Selected passage:

Diplomatic relations between Canada and Laos were established in 1974. In August 2015, Canada posted its first resident diplomat to Vientiane, and in July 2016 the Office of the Embassy of Canada was officially opened. Canada’s ambassador to the Lao People’s Democratic Republic (PDR) resides in Bangkok, Thailand: Sarah Taylor presented her credentials to the President of Lao PDR in February 2020. Lao PDR is represented in Canada by its embassy in Washington, D.C.
The Office of the Embassy of Canada in Vientiane offers trade and consular services to Canadian clients, and is mandated to deepen political, development, and cultural cooperation with Lao institutions. Canada’s priorities in Lao PDR include:
- championing gender equality and empowering women and girls
- encouraging inclusive governance and respect for human rights
- enhancing private-sector development and infrastructure
- improving border management and the situation of migrant labourers
- developing skills among vulnerable groups, including young women, disabled persons, and ethnic minorities
Canada also supports the Lao government in reducing the harmful effects of unexploded ordnance (UXO) remaining from the Second Indochina War, in support of Lao PDR’s national Sustainable Development Goal 18, “Lives Safe from UXO”.
Canada cooperates with Lao PDR as a dialogue partner of the Association of Southeast Asian Nations (ASEAN). Both countries are members of the security-oriented ASEAN Regional Forum (ARF) and are co-chairing the ARF Inter-Sessional Meeting on Disaster Relief from 2019 to 2021.

Stored records:

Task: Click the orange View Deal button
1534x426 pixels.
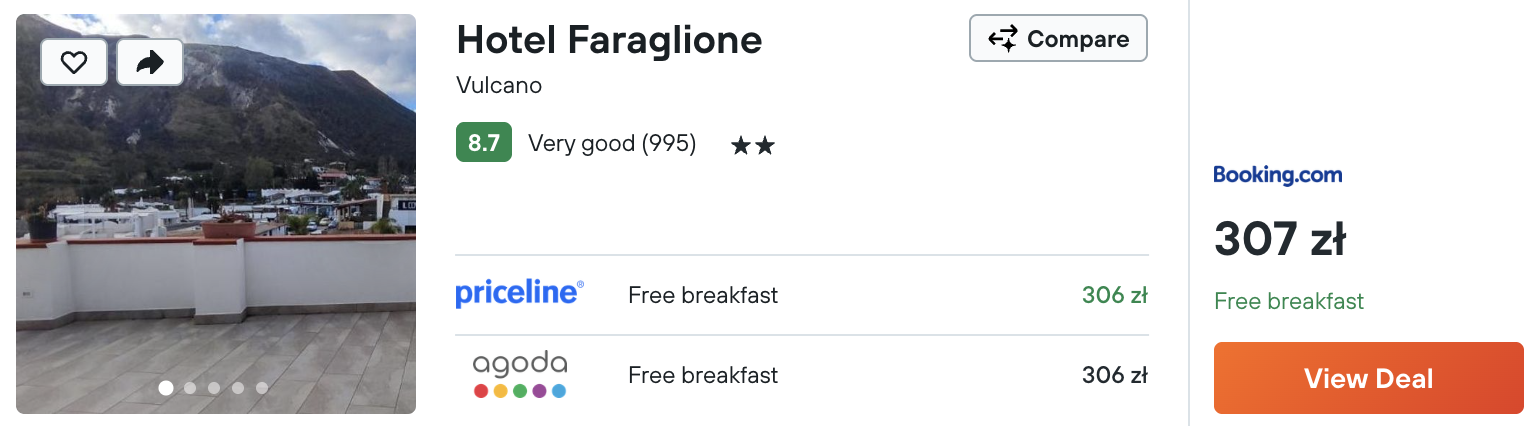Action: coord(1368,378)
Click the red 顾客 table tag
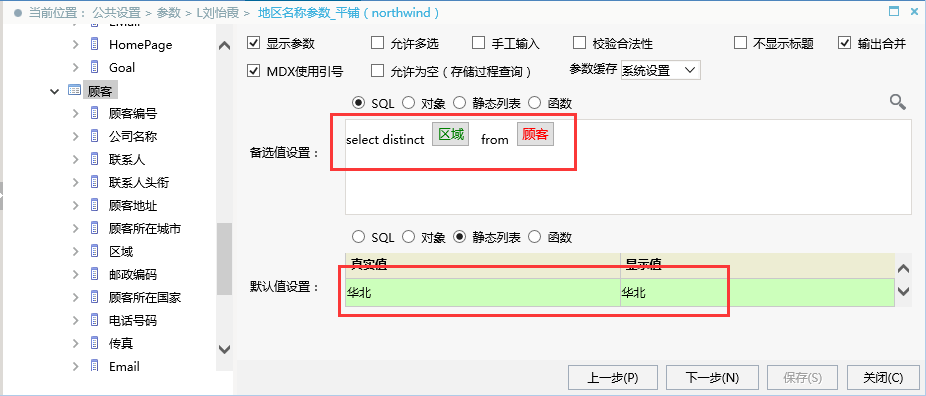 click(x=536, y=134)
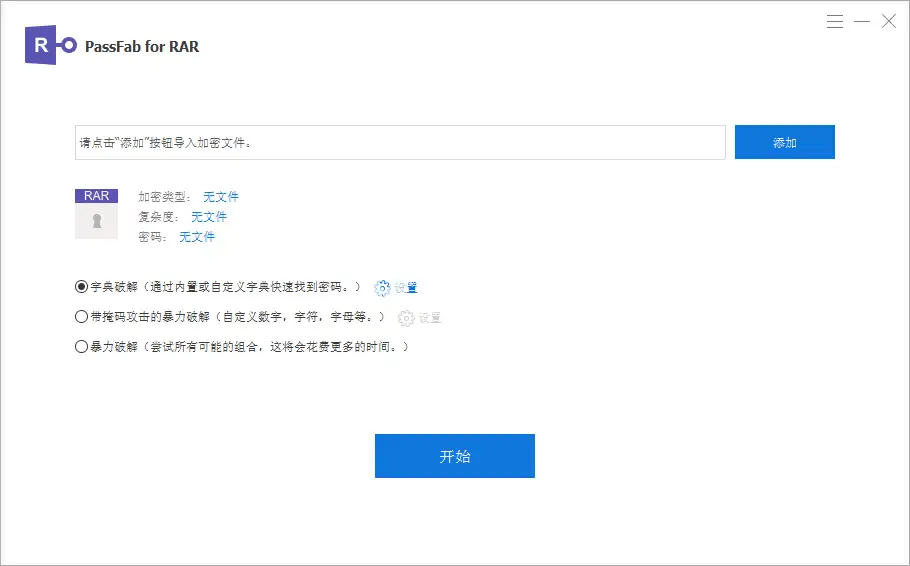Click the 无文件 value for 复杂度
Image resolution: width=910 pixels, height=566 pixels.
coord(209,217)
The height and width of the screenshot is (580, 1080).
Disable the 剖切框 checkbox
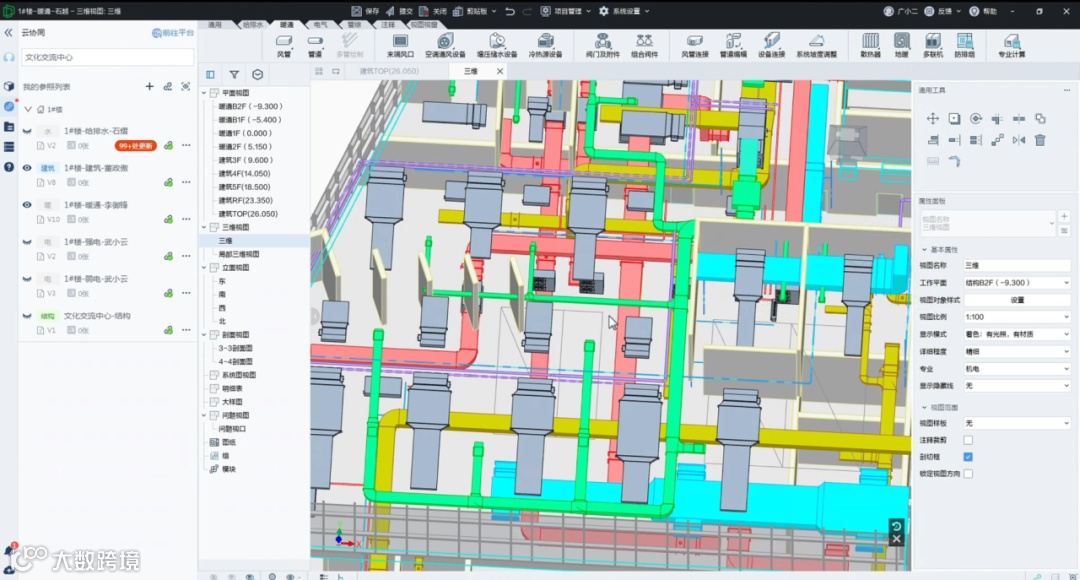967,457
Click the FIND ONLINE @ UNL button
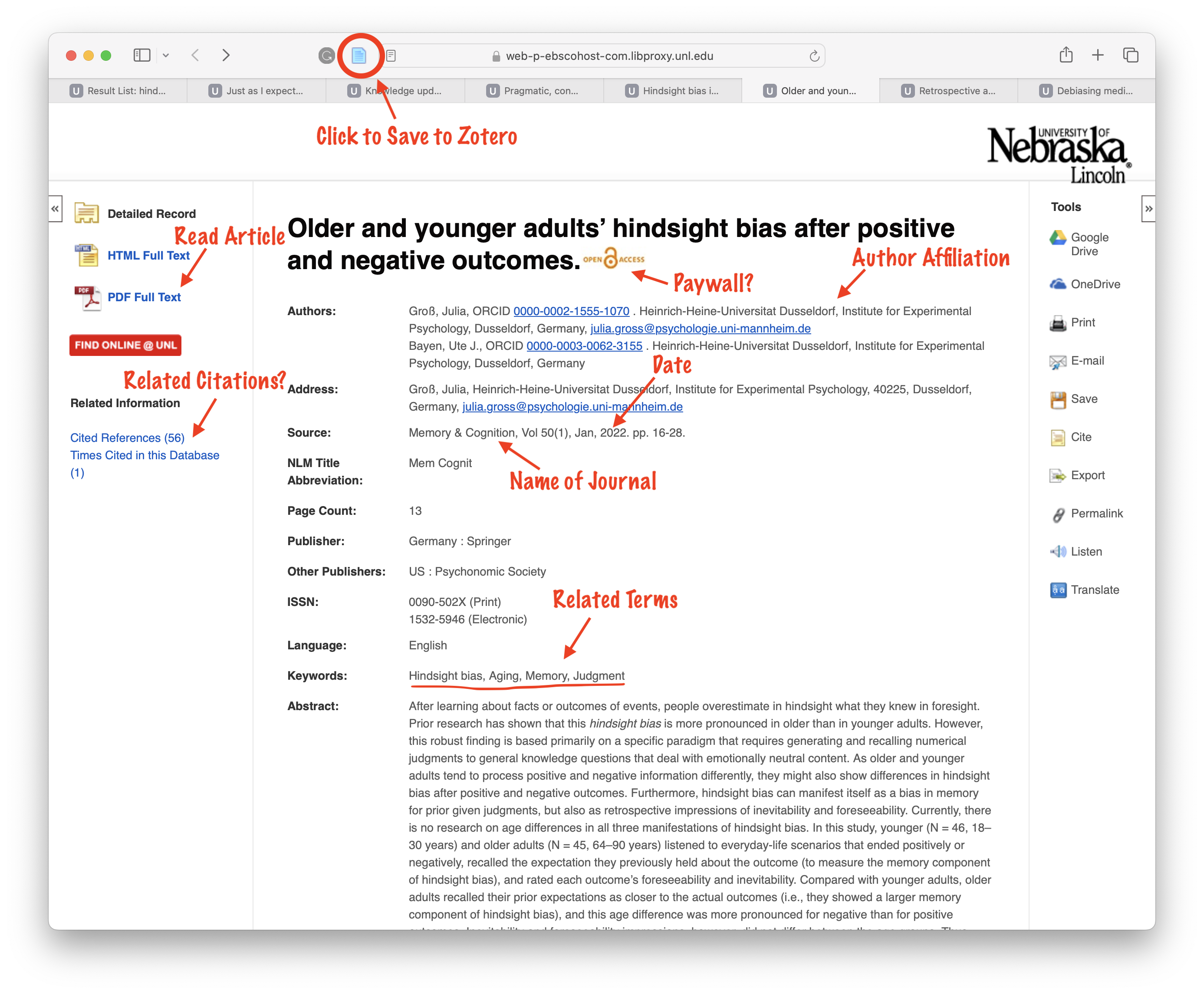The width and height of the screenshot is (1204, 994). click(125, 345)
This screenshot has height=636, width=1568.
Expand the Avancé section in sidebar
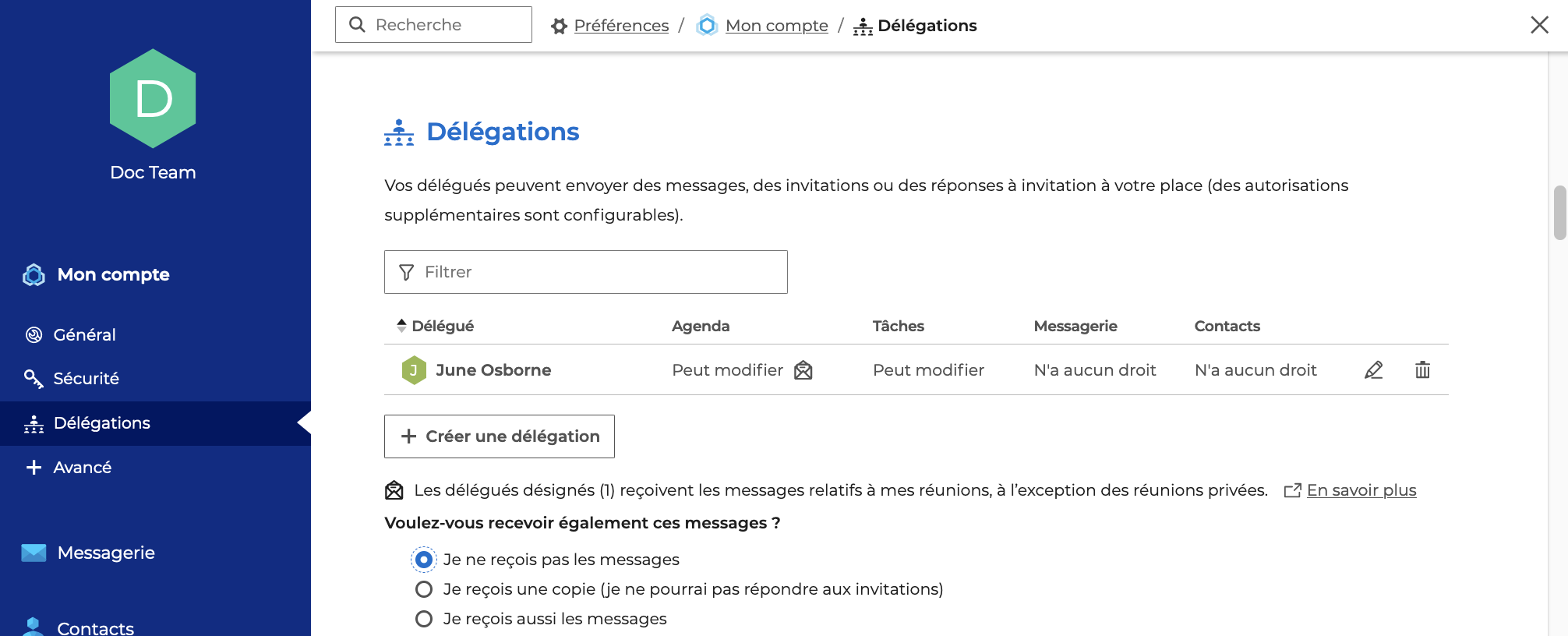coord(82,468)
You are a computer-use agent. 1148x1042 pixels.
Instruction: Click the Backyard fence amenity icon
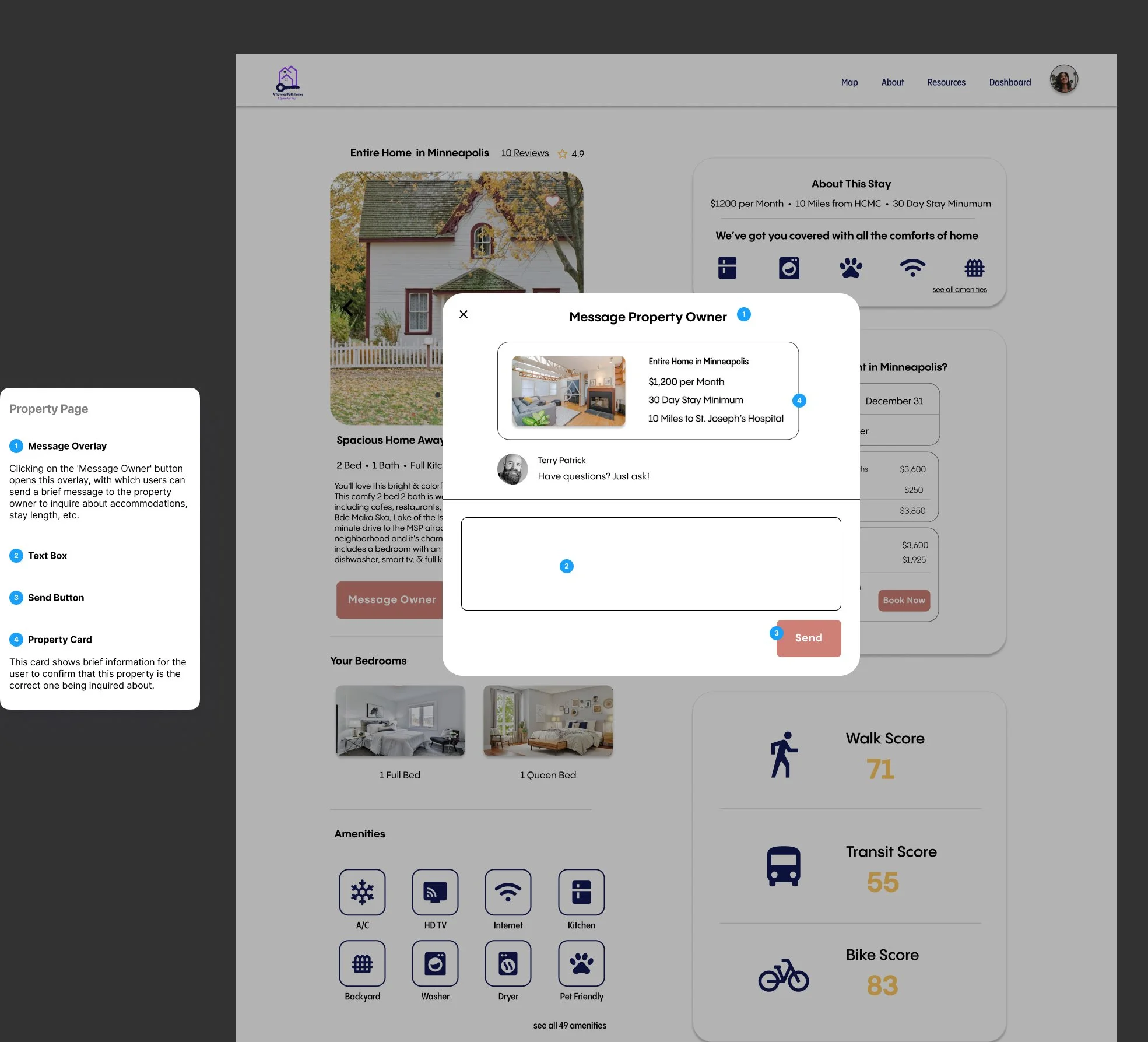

Work instructions:
[a] From the Canada–Laos relations passage, reproduce the stretch from "Diplomatic relations between" through "in Washington, D.C.".
[b] Condense the paragraph of the Canada–Laos relations passage that begins "Diplomatic relations between Canada and Laos" into a short bulleted list that keeps its main facts.
The rows have no connection to the Canada–Laos relations passage.

In response:
[a]
Diplomatic relations between Canada and Laos were established in 1974. In August 2015, Canada posted its first resident diplomat to Vientiane, and in July 2016 the Office of the Embassy of Canada was officially opened. Canada’s ambassador to the Lao People’s Democratic Republic (PDR) resides in Bangkok, Thailand: Sarah Taylor presented her credentials to the President of Lao PDR in February 2020. Lao PDR is represented in Canada by its embassy in Washington, D.C.

[b]
- Diplomatic relations established in 1974
- First Canadian resident diplomat posted to Vientiane in August 2015
- Office of the Embassy of Canada officially opened in July 2016
- Canada's ambassador to Lao PDR resides in Bangkok; Sarah Taylor presented credentials in February 2020
- Lao PDR is represented in Canada by its embassy in Washington, D.C.